Natürlich kann man nun einwenden:

„Entwicklerinnen und Entwickler sehen sich das Ergebnis aber noch einmal genau an und validieren es, und damit ist das Ergebnis am Ende dann viel besser!“

Der Punkt dabei ist nur: Genau das erfordert, dass man verstanden hat und nachvollziehen kann, was die KI generiert hat. Und genau das war im besagten Fall eben nicht gegeben. Insofern stellt sich durchaus die Frage: Wenn Sie regelmäßig so arbeiten, untergraben Sie damit nicht langfristig Ihren eigenen Job? Das ist vermutlich nicht in Ihrem Interesse.

Wie reagiert man auf einen solchen Vorfall? Eine Möglichkeit wäre, pauschal den Einsatz von KI zu verbieten. Das Problem dabei ist allerdings, dass Verbote in der Regel wenig bis gar nichts nützen. Das ist genauso wie bei einem Teenager, der fragt, ob er einen Instagram-Account haben dürfe, und Sie als Elternteil sagen dann „nein“.

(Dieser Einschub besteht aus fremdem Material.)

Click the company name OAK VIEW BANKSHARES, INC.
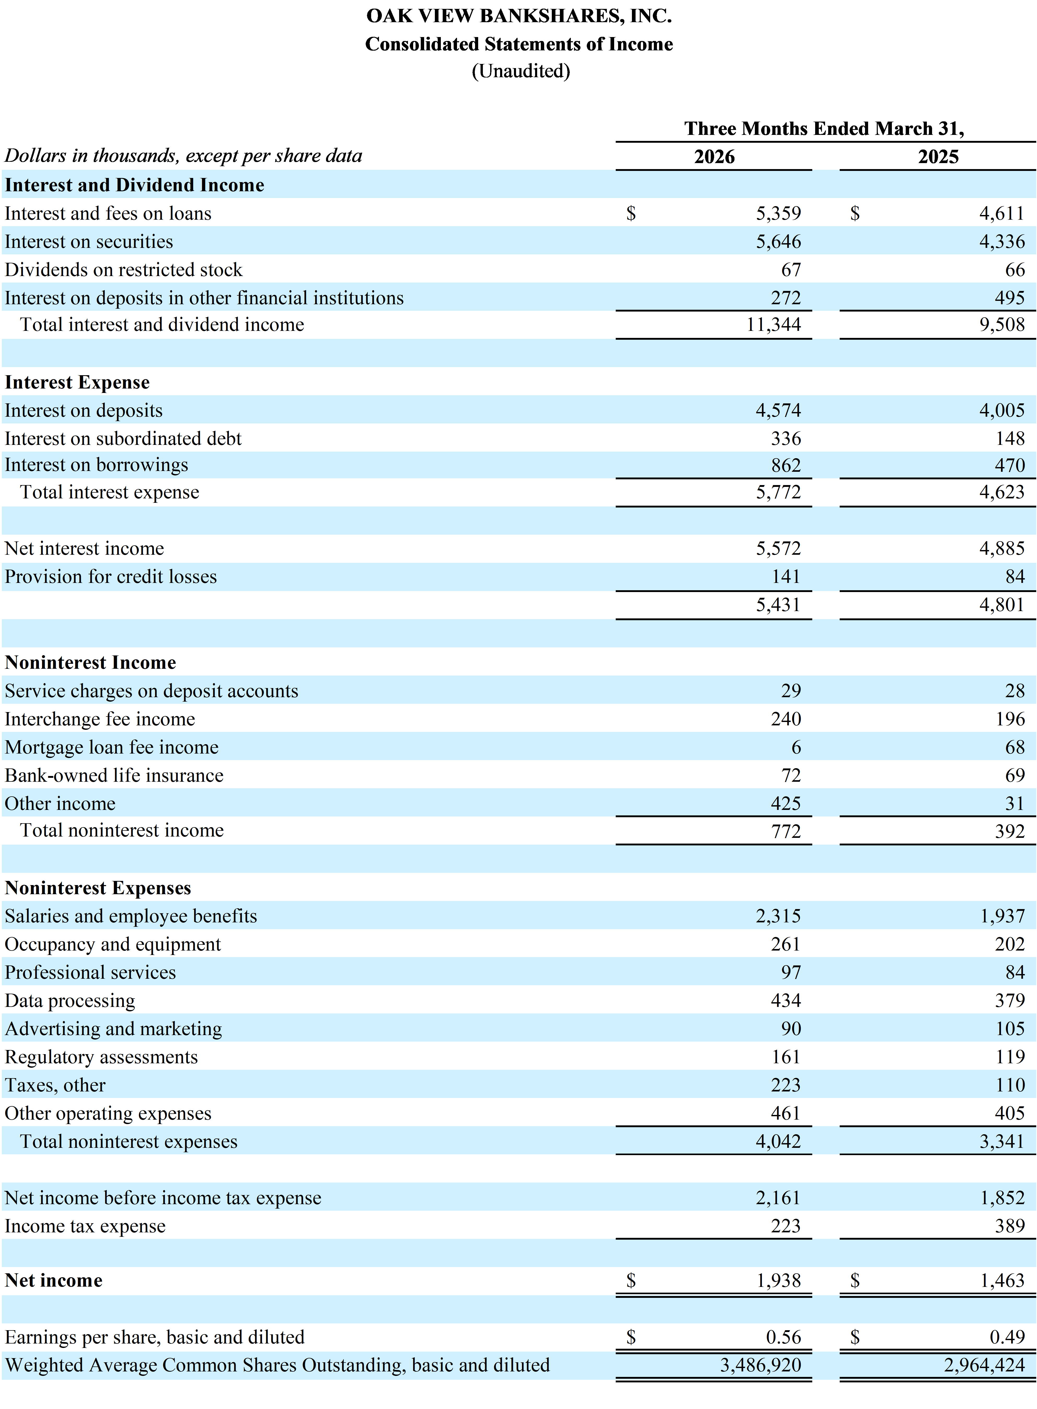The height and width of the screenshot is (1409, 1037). [519, 16]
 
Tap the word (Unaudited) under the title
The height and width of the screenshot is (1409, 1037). [521, 71]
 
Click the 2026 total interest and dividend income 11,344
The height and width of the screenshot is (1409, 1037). [774, 325]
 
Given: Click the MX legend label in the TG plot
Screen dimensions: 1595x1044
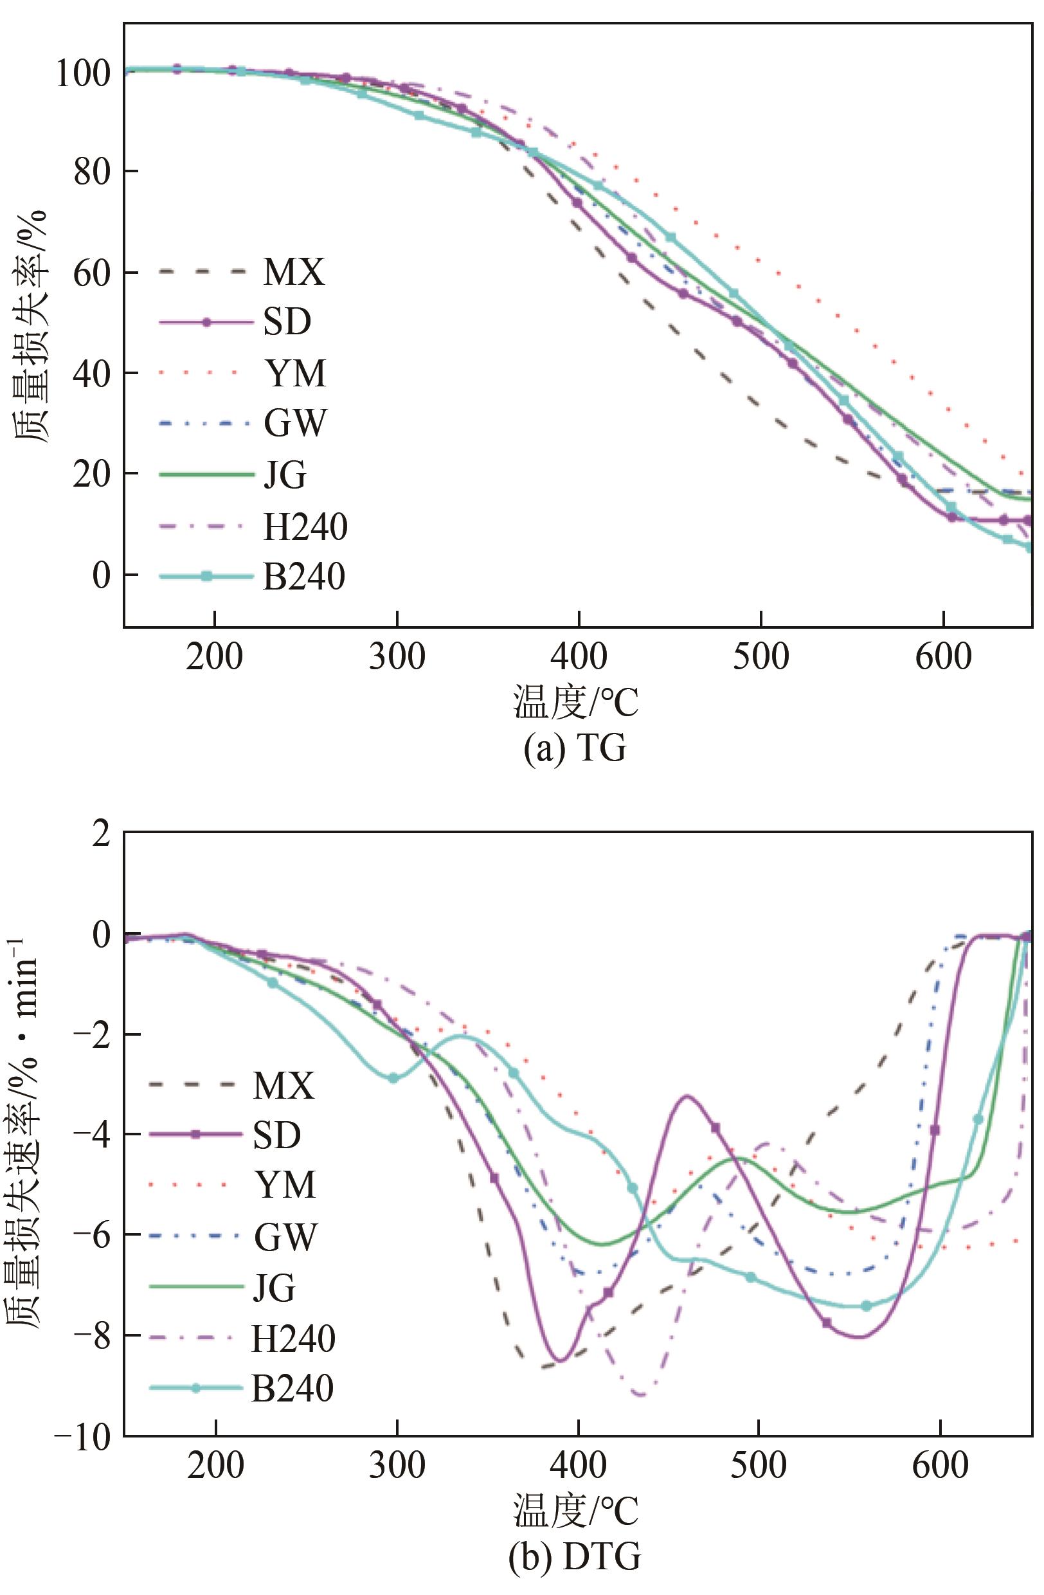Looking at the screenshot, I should tap(294, 272).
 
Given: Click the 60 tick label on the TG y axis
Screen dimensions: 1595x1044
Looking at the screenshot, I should tap(91, 273).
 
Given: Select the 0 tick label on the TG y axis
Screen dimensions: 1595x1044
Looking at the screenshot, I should tap(101, 574).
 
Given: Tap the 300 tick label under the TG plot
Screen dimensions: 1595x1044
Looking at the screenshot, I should tap(397, 657).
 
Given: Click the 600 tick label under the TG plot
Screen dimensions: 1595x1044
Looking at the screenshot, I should tap(943, 657).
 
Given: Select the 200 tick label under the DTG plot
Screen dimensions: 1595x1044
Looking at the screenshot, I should tap(216, 1466).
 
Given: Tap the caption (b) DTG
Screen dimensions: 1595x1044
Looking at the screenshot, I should tap(574, 1554).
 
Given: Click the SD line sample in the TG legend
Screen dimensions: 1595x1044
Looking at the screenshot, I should tap(207, 322).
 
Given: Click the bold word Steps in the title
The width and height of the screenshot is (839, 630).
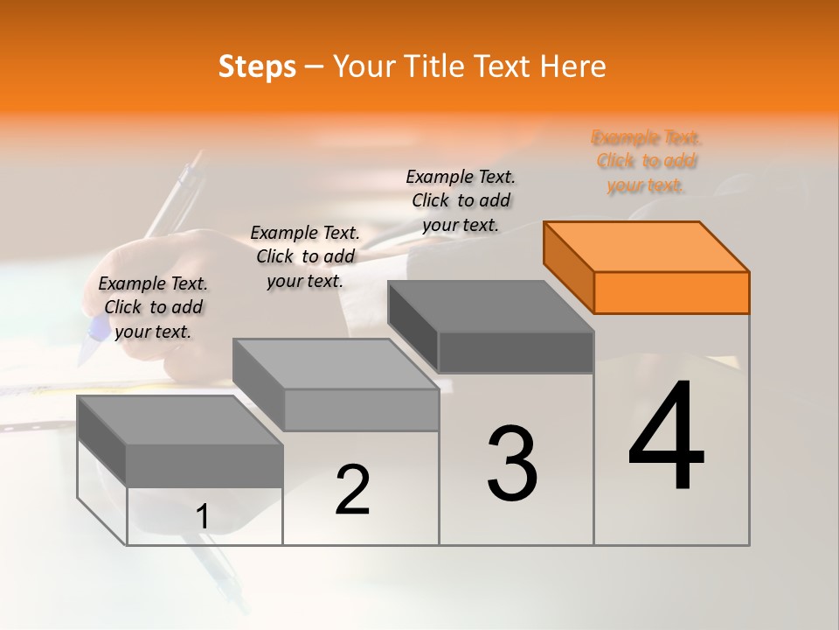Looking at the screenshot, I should pyautogui.click(x=257, y=66).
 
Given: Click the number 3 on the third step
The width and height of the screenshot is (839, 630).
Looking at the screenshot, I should pyautogui.click(x=512, y=464).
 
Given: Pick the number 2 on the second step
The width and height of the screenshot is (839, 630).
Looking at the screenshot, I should pyautogui.click(x=352, y=490).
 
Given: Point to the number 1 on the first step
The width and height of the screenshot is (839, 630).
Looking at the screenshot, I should pyautogui.click(x=203, y=517).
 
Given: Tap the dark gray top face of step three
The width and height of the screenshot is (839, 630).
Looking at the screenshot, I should pyautogui.click(x=490, y=305).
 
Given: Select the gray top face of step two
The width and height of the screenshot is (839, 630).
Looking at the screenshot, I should pyautogui.click(x=336, y=363).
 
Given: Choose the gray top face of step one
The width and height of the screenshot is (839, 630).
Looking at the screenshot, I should pyautogui.click(x=179, y=420).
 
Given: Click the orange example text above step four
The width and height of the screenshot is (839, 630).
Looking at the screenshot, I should pyautogui.click(x=646, y=161).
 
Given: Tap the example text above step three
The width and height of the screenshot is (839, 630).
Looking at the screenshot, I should pyautogui.click(x=461, y=200).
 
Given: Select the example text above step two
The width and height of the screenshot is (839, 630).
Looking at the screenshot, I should pyautogui.click(x=305, y=256).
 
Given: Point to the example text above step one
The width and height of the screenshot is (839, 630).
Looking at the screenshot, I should pyautogui.click(x=153, y=307).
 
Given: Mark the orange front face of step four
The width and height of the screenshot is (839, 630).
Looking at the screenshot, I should pyautogui.click(x=671, y=292).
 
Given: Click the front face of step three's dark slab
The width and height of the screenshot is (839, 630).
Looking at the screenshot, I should pyautogui.click(x=516, y=352).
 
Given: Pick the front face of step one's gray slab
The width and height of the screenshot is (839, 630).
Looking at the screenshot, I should pyautogui.click(x=205, y=466).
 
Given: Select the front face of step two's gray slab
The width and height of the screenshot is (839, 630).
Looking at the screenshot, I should pyautogui.click(x=360, y=410).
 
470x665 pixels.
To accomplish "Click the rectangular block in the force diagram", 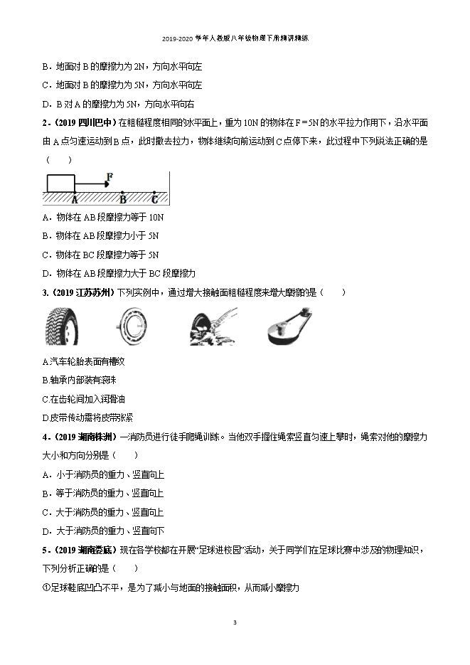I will (x=60, y=183).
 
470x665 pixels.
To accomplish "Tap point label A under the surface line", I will (x=74, y=200).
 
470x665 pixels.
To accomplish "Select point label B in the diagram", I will (x=122, y=200).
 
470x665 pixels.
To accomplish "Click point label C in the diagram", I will (x=154, y=200).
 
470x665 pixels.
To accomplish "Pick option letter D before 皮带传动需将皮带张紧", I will (x=46, y=417).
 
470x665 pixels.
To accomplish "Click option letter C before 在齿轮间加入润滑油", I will (x=46, y=399).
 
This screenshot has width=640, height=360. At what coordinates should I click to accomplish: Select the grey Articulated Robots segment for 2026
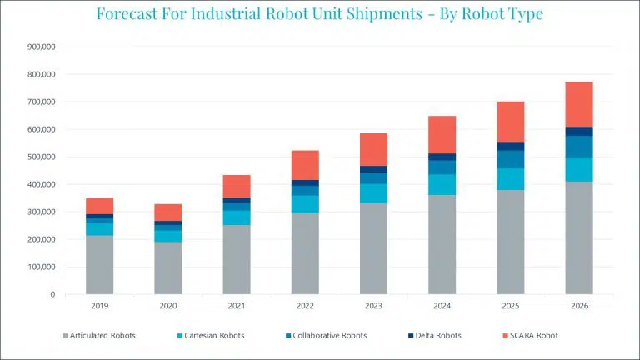click(579, 238)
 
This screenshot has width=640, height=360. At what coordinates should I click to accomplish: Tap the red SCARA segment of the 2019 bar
click(100, 206)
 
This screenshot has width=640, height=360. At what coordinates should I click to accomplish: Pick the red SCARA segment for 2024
click(442, 134)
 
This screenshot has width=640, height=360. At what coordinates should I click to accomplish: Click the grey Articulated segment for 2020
click(168, 268)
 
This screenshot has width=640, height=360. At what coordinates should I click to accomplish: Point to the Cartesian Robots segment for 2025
click(511, 179)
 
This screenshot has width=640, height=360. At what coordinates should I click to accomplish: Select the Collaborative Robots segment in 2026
click(579, 147)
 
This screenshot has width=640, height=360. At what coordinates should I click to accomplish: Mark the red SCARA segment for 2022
click(305, 165)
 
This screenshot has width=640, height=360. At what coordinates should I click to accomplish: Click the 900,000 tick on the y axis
click(40, 47)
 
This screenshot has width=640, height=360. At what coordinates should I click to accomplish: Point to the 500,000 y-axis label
click(40, 157)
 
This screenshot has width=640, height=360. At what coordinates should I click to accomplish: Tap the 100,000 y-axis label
click(40, 267)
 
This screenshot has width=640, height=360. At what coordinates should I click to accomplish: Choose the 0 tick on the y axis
click(52, 294)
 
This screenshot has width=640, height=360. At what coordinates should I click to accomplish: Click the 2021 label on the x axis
click(237, 306)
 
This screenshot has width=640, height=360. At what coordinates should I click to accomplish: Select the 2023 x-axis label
click(373, 306)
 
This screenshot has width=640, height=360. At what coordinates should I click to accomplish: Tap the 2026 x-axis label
click(579, 306)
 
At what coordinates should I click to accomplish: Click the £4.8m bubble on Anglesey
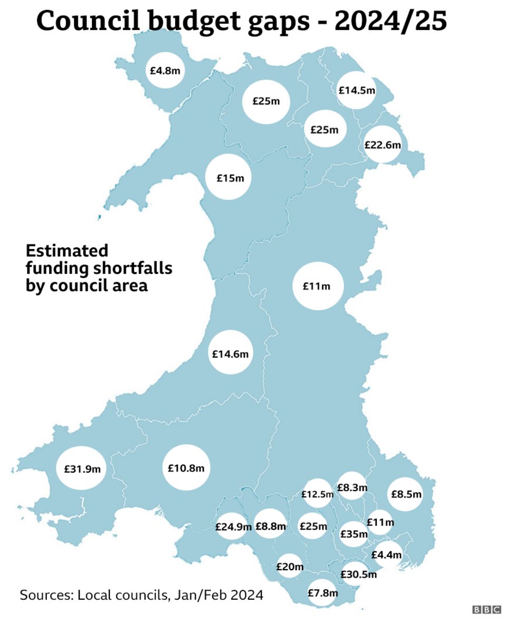point(166,69)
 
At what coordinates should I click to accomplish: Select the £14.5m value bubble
point(357,90)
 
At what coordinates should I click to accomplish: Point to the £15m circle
point(230,178)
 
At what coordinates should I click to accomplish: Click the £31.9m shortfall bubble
point(82,468)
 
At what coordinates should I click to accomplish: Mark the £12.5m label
point(317,494)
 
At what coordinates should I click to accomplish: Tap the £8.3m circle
point(352,488)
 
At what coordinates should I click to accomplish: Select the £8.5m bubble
point(406,494)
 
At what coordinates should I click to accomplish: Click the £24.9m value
point(232,526)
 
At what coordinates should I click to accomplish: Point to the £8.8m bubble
point(270,526)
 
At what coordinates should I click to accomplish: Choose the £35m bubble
point(354,534)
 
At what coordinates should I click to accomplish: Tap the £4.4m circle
point(386,555)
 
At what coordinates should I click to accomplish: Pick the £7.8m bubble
point(322,593)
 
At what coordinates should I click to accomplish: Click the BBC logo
point(486,609)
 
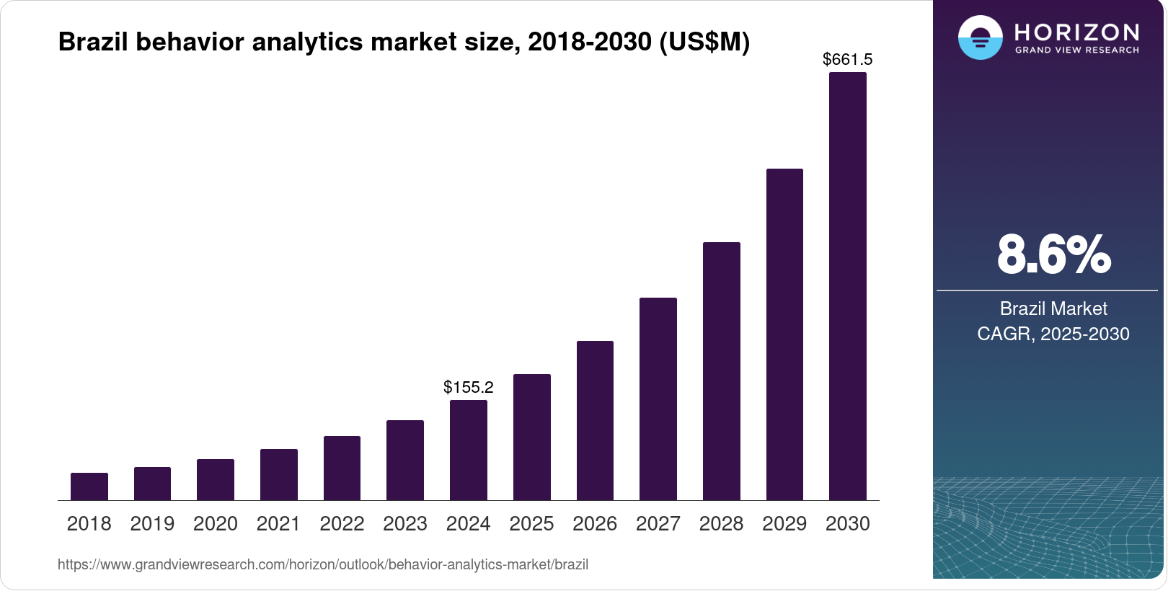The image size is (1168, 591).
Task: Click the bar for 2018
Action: tap(89, 486)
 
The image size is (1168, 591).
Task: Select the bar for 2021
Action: tap(279, 474)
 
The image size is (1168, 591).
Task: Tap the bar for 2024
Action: tap(469, 450)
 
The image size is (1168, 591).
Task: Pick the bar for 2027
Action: tap(658, 399)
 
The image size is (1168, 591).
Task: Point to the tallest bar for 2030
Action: tap(848, 286)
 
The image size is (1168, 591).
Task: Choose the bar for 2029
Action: tap(784, 334)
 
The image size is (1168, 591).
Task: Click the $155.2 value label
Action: tap(469, 387)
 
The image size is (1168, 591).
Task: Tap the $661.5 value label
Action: tap(848, 59)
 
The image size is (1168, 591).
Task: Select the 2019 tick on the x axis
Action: tap(152, 523)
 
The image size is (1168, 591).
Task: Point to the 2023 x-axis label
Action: tap(405, 523)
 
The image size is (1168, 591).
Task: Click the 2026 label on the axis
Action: tap(595, 523)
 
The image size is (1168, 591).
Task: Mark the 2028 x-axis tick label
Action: tap(721, 523)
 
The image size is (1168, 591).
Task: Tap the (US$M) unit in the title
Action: tap(704, 42)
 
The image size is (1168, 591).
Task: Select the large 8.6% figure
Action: tap(1053, 254)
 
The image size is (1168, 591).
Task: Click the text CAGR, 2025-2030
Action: tap(1053, 334)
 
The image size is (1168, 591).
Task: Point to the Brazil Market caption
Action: tap(1053, 308)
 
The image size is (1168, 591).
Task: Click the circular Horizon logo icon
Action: tap(981, 37)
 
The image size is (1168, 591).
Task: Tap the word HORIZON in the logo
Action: tap(1076, 32)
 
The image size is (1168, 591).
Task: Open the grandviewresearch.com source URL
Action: tap(323, 564)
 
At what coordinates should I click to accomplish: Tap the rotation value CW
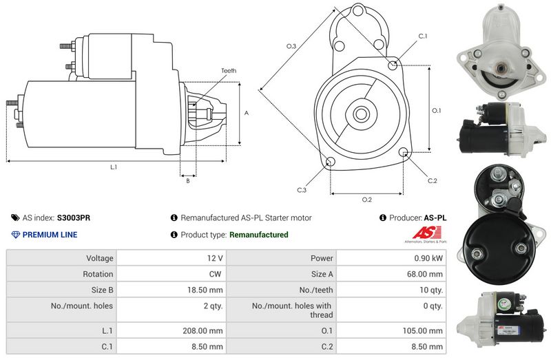[216, 274]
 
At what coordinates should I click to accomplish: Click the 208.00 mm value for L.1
[206, 330]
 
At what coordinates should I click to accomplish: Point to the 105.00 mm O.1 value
[424, 330]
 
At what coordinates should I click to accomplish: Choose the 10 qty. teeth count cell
[431, 290]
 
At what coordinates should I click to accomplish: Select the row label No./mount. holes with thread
[292, 310]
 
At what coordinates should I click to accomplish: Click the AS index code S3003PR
[73, 218]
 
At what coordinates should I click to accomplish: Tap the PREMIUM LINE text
[50, 235]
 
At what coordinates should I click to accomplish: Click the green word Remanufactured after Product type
[258, 235]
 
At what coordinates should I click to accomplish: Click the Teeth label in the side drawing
[229, 71]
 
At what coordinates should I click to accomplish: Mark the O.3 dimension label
[291, 46]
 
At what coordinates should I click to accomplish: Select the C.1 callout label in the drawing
[423, 36]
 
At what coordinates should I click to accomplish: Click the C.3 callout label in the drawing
[302, 189]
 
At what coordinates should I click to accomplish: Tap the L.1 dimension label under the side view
[114, 167]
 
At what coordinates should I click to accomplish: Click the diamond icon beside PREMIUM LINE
[16, 235]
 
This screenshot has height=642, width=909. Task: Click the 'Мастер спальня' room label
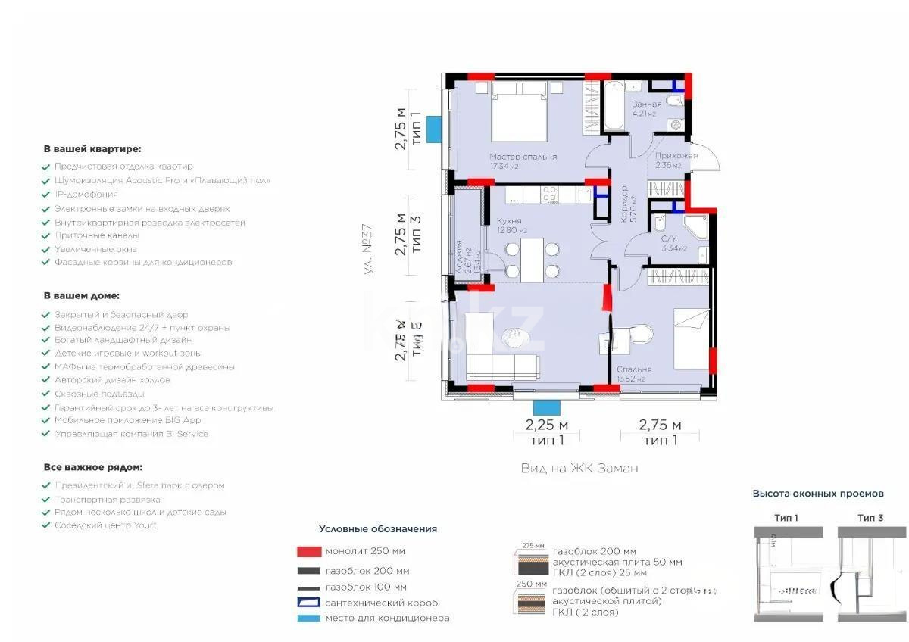click(x=523, y=157)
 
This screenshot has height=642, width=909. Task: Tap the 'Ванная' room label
click(x=647, y=104)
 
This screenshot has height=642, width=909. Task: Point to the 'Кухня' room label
click(x=508, y=220)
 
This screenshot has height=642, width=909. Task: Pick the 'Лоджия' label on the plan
click(x=459, y=254)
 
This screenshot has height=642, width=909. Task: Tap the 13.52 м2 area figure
click(x=630, y=379)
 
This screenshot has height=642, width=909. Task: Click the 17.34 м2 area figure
click(x=504, y=167)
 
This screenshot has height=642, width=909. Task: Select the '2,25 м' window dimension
click(x=547, y=425)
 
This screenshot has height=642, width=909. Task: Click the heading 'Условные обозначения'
click(x=378, y=529)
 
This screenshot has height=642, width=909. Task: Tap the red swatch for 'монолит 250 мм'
click(x=309, y=551)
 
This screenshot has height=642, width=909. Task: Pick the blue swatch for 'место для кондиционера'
click(x=309, y=618)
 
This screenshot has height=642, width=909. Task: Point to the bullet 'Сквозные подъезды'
click(x=99, y=394)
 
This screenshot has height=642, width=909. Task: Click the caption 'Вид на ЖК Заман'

Das Ergebnis ist mit hoher Wahrscheinlichkeit nicht, dass der Teenager dann keinen Instagram-Account haben wird, sondern dass er relativ bald stattdessen heimlich einen erstellt. Das kann natürlich nicht das Argument sein, um als Eltern allem einfach zuzustimmen, und letztlich muss den richtigen Weg hierfür auch jede Familie für sich entscheiden, aber ich persönlich denke mir: Es ist durchaus ein Vertrauensbeweis und etwas Besonderes, wenn Ihr Kind Sie das fragt. Vielleicht ist es sinnvoll(er), das Positive zu sehen und zu versuchen, gemeinsam einen Weg zu finden, statt ein pauschales Verbot auszusprechen, das ohnehin nicht greift.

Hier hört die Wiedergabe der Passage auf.